Irene Bedard's film debut is also her first and only live-action starring role. She would also provide the voice of Disney's Pocahontas.
This is the third feature film in over 70 years to have an entire indigenous cast. The other two are silent films: In The Land of The Headhunters and The Daughter of Dawn.
The real-life Mary Brave Woman appears during the peyote ceremony and is credited as "Traditional Singer."
Mary was 18 at the time of Wounded Knee, Irene Bedard portrayed her at age 26.

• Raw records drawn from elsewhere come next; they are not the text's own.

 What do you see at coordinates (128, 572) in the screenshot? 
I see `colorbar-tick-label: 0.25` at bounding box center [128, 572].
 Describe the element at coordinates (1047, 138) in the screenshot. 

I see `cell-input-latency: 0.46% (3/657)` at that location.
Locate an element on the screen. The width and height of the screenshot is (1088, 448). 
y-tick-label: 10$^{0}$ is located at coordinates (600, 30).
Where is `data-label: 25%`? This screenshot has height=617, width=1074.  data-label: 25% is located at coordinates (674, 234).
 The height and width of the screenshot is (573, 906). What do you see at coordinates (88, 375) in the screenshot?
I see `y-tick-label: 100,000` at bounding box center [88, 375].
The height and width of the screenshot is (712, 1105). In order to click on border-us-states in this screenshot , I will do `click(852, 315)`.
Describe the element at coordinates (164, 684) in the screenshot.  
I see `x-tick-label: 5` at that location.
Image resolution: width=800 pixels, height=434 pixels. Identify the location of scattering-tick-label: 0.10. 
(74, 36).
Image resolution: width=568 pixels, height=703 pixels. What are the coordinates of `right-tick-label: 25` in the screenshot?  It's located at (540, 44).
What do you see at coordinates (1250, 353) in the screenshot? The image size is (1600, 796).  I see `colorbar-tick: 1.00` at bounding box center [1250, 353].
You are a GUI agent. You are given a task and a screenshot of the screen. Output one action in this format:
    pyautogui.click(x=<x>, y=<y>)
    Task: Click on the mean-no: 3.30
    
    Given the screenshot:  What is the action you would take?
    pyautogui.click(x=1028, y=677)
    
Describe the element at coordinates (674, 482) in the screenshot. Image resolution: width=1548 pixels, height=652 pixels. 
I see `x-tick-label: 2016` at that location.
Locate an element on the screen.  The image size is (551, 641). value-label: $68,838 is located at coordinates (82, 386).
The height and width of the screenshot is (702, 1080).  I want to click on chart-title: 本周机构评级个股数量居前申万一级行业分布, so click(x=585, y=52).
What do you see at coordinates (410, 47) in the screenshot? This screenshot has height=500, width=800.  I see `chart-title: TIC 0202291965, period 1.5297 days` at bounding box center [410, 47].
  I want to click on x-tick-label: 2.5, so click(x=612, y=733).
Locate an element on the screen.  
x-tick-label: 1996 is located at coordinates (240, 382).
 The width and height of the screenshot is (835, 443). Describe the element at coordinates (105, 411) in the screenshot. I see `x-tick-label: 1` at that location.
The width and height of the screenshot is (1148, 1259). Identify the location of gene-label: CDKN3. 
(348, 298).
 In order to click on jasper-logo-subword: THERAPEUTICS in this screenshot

"Mary Crow Dog: Long ago, to end the Indian Wars, the United States made a treaty with Red Cloud and Sitting Bull, the leaders of the Sioux Indian Nations. The paper gave this great Sioux Nation to our grandfathers alone. Our lands began in Canada and stretched south into the Badlands of what would become the Dakotas. At its heart were the Black Hills, sacred to our tribes. We were promised this land was ours, as long as the grass grows and the waters flow. The treaty was signed by President Ulyssey S. Grant. Then General Custer announced there was gold in our Black Hills. He led his Seventh Calvary to protect the miners and the white settlers who swarmed in, and the railroad men, the saloon keepers and the lawyers who followed. They ripped the heart out of our Black Hills, they slaughtered our buffalo and drove our people off the rich prarie into the Badlands. It began for us a time of great darkness. All the dreams of our people seemed to die here, at Wounded Knee, where Custer's men shot down 300 Lakota men, women and children, and threw their bodies into a mass grave. This is where I came to find my soul, which I had lost and which had wandered by itself for many years. This land will be yours the white men said, as long and the grass grows and the waters flow. As long as the grass grows and the waters flow."
"Mary Crow Dog: We were poor, but I didn't know it because we had love and respect."